A week of overflowing e-mails. Along with a number of other journalists and prominent football officials, I have been put on a list for dissatisfied Turkish football fans to write to complain of corruption in their league. So each day this week my inbox had about six-hundred e-mails from various people all writing the same form letters to denounce the situation there.
To review: Since last July, Turkish police have arrested almost a hundred players, coaches, referees and club officials on suspicion of fixing dozens of games in their league. The most prominent of the people arrested was the head of Fenerbahçe club. Fenerbahçe is one of Turkey’s most popular teams roughly equivalent to Manchester United or the New York Yankees. Their senior executives are alleged by police to have engaged in widespread corrupt practices.
Two things have occurred in Turkey, both of which I find deeply depressing. One is that in advance of the match-fixing trials, members of Turkey’s establishment have bent over backwards to ensure that the punishments (if there are guilty verdicts) are as light as possible. Last week, the Turkish Football Federation announced that clubs caught fixing would only have points deducted from them and not mandatory relegation to lower divisions. Part of the claim is that the clubs should not be punished for the actions of the senior executives. This is such spurious logic that it is difficult not to laugh.
However, what does make me fall about laughing are the actions of a majority of the Turkish parliamentary deputies. Last winter, this gang of clowns voted a serious sounding anti-match-fixing law that had severe penalties for fraud. A few months later when presumably many of the teams and executives that they support were in jeopardy of being punished under this new bill, they quickly reversed themselves and overturned their new law. You can just imagine the conversation that they must have had, ‘Oh you mean someone may actually be punished by a law that we passed? Someone may go to jail in Turkey for corruption? We never meant for that to happen! We just wanted it on the books to impress the European Union. We never intended for our friends to risk going to prison.’
Please, it is a resounding slap in the face to the Turkish police and judicial prosecution. Either you trust your institutions to do their job or you do not. You change laws and procedures if there are human rights abuses or institutional malfeasance not because your favorite football team might be in jeopardy. There has to be one law for all which if people are guilty they suffer for it.
The second depressing thing is that so many fans would write so many letters in such well-organized campaigns that are so erroneous. Most of these fans do not write because they are concerned for the well-being of sports or the Turkish judicial system (there are a few Turkish authors and journalists who love such an outpouring of support for their rights). Rather most of the people write because they want to either punish or support one particular team. Here is the important lesson for all Turks to learn – if Fenerbahçe (or any other team) fixed matches in Turkey (or any other country) they should be punished. If they did not, they should be acquitted.

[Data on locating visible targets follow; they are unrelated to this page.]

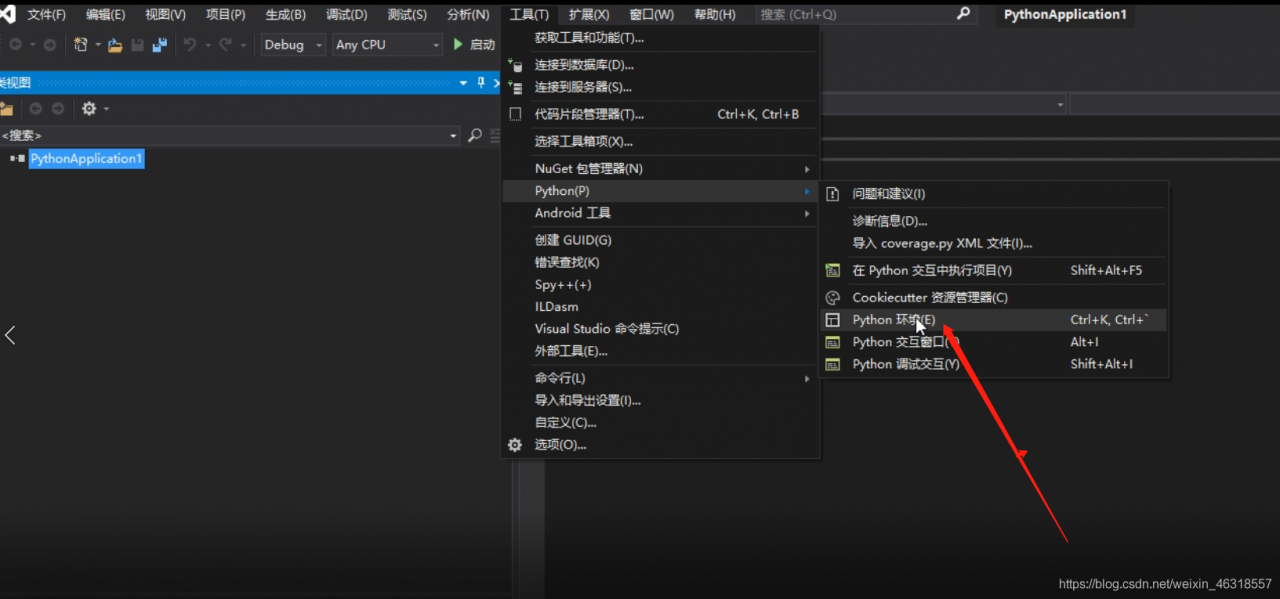Screen dimensions: 1280x599
Task: Open the 调试(D) menu
Action: coord(345,14)
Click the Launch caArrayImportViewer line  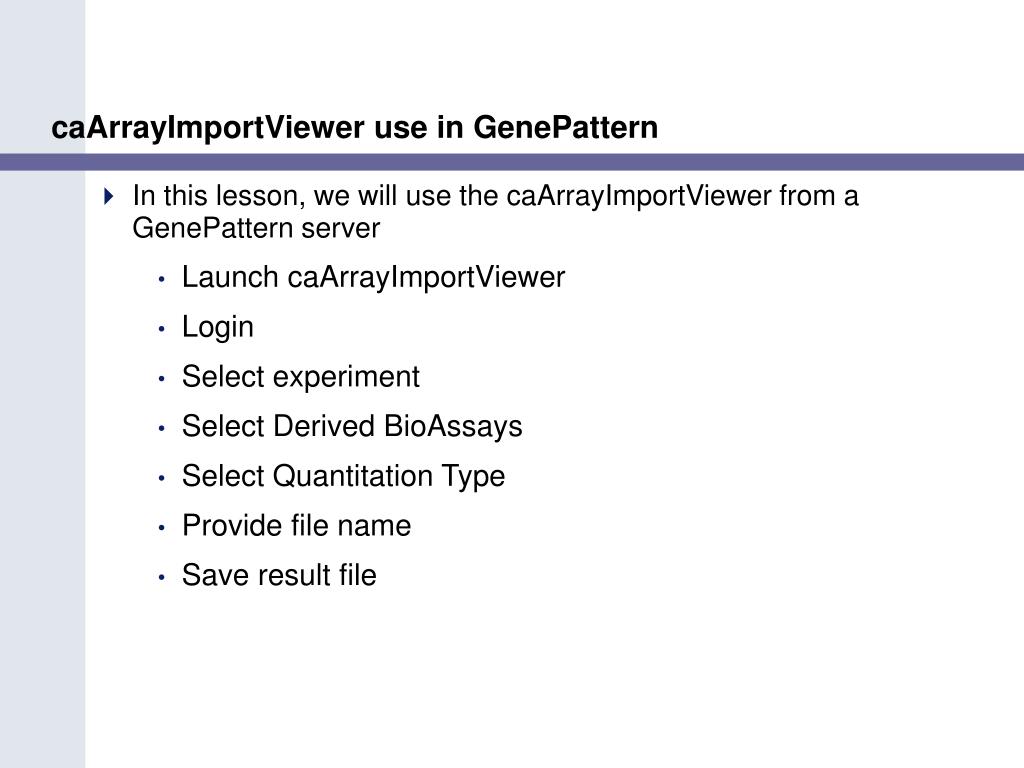pos(373,277)
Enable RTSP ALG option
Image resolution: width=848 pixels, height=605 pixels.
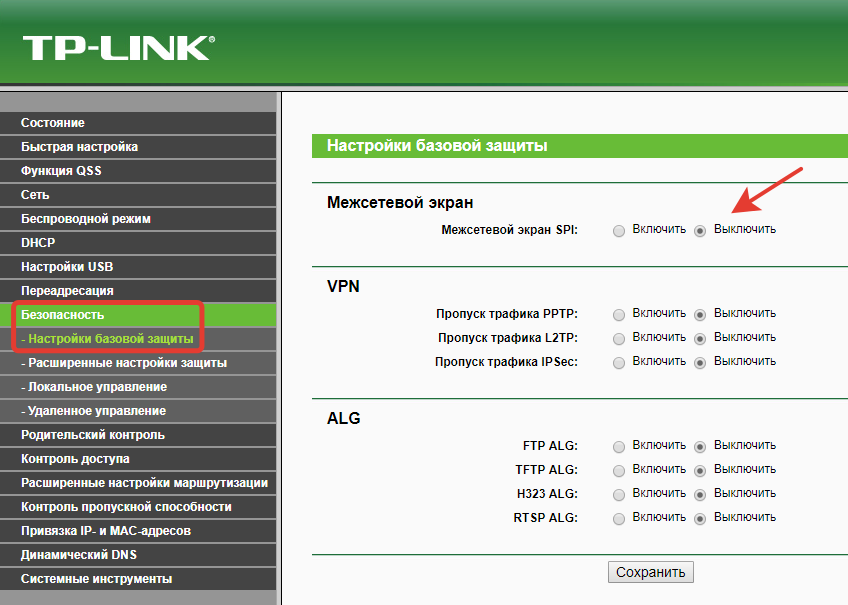point(619,518)
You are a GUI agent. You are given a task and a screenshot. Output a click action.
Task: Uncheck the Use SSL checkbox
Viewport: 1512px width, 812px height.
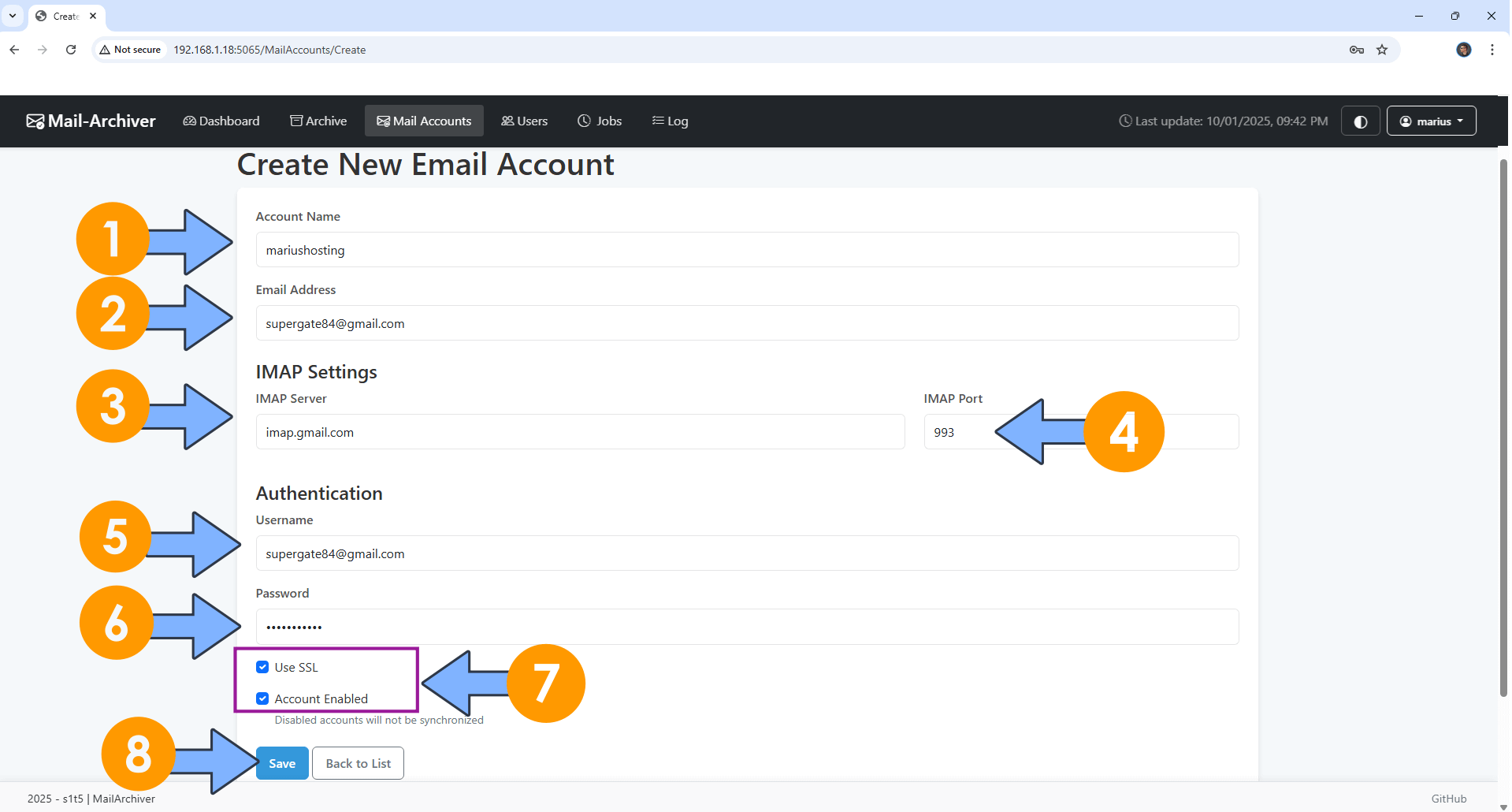point(263,667)
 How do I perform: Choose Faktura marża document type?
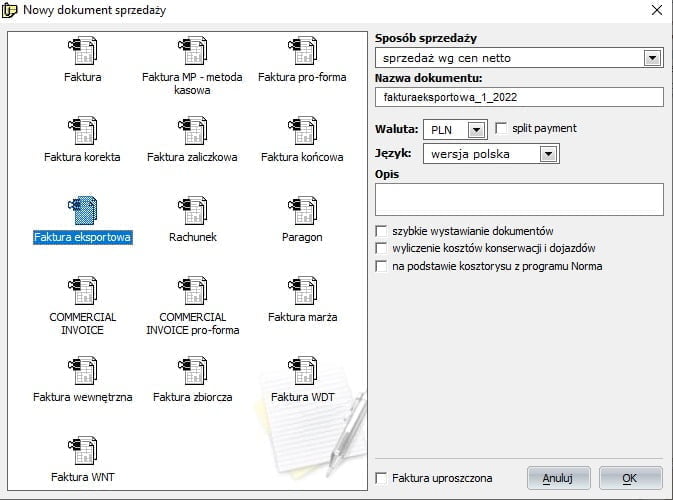point(302,291)

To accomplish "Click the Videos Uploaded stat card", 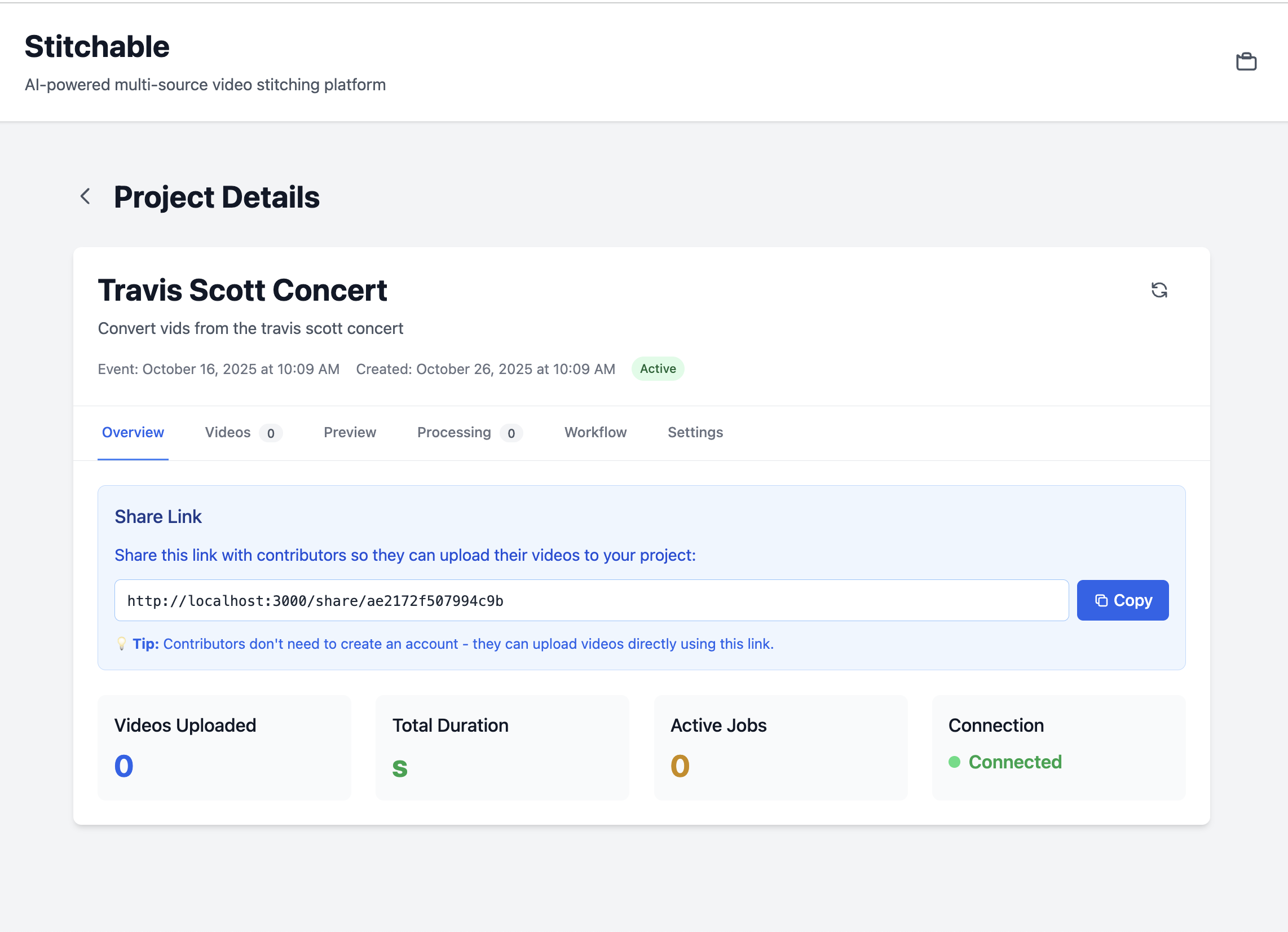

Here is the real danger. I remember when my colleagues and I were investigating corruption in figure skating in 2000. Our documentary was about the alleged alliances between French and Russian officials to promote their own skaters, something that came to prominence at the Salt Lake City Olympic Games. During the course of the research, I interviewed a very bright journalist at the magazine Patinage. He said in some ways corruption had become an accepted part of figure skating. That some judges may be corrupt was accepted by the fans as a form of the soap opera of the sport. They could enjoy booing the judges if the marks for their favorite skaters was not correct. They could enjoy dreaming up conspiracy theories (some of which proved to be true) about the sport. This is the menace in Turkey, that football becomes a fantastic, social entertainment but it ceases to be a sport.